Uno studio del 2024 pubblicato su Nature Communications spiega come la produzione di luppolo aromatico sia destinata a scendere fino al 18% entro il 2050. Oltre a ciò è stata stimata una diminuzione del 31% degli alfa acidi, composti organici che forniscono l’aroma amarognolo alla bevanda. Si tratta di un piccolo esempio, seppure la birra sia l’alcolico più consumato del mondo e con un giro di affari che arriverà a oltre 750 miliardi di dollari nel 2027, e che apre uno squarcio sull’agricoltura che verrà.

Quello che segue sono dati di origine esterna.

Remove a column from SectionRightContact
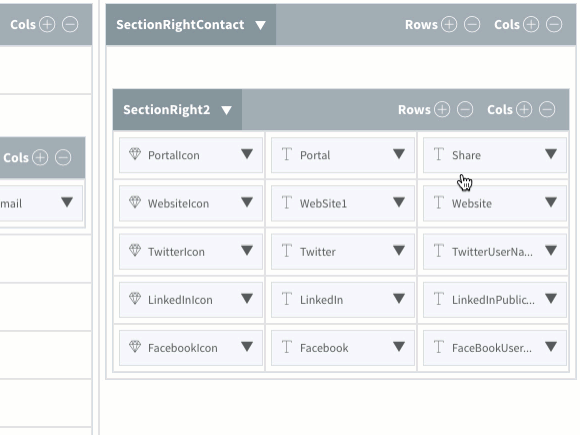Viewport: 580px width, 435px height. pos(554,25)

Tra le soluzioni che si stanno studiando per adattarsi e mitigare gli effetti del climate change ci sono le Tea. Sugli studi e l’applicazione concreta delle Tecniche di evoluzione assistita, che modificano il genoma delle piante per migliorarne qualità e resistenza (anche a siccità e malattie) senza però far ricorso a geni di provenienza esterna, è recentemente stato tolto il «non expedit» europeo.

Una notizia accolta con favore anche dalle principali sigle datoriali italiane del mondo agricolo. In quest’ottica però stupisce, sebbene se ne colgano le motivazioni economiche e sociali, come altre forme un po’ meno ortodosse di alimentazione siano viste con timore, persino con ostilità. I novel food, dalla farina di insetti alle proteine coltivate, sono infatti anch’essi parte di quel grande movimento etico-filosofico-produttivo che della lotta climatica è figlio.

Lasciando da parte il greenwashing, molto forte quando ci si addentra in questi settori, il rischio che si corre è opporre l’ideologia all’ideologia, senza riuscire a cogliere i vantaggi che nuovi paradigmi possono portare ad aziende e persone. Quindi lunga vita alla neutralità tecnologica.